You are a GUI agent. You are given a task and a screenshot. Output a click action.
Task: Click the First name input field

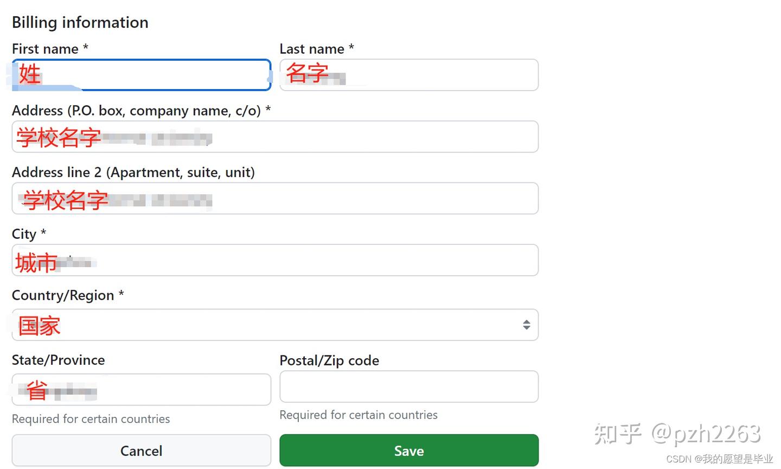(141, 74)
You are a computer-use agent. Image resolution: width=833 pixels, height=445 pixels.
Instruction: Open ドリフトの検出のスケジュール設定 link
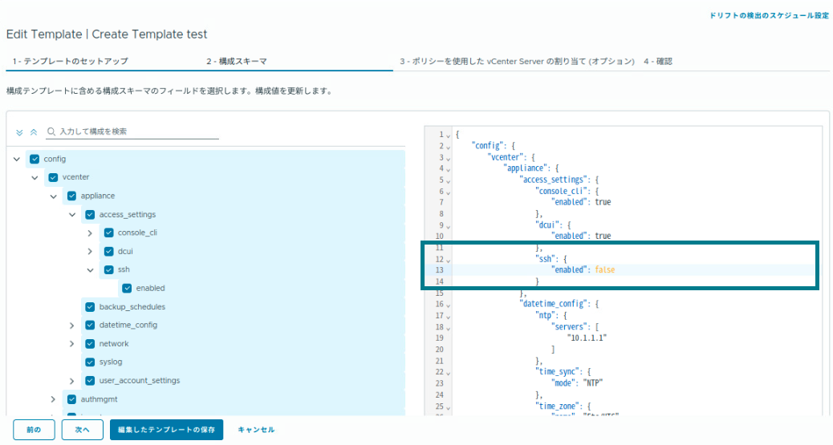click(x=769, y=16)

_EXERCISE INSTRUCTIONS_:
The answer must be the lines above from the line that contains "You are a computer-use" to the final line of the data, word for word, with no pictures.

_EXERCISE RESPONSE_:
You are a computer-use agent. Image resolution: width=833 pixels, height=445 pixels.
Instruction: Open ドリフトの検出のスケジュール設定 link
click(x=769, y=16)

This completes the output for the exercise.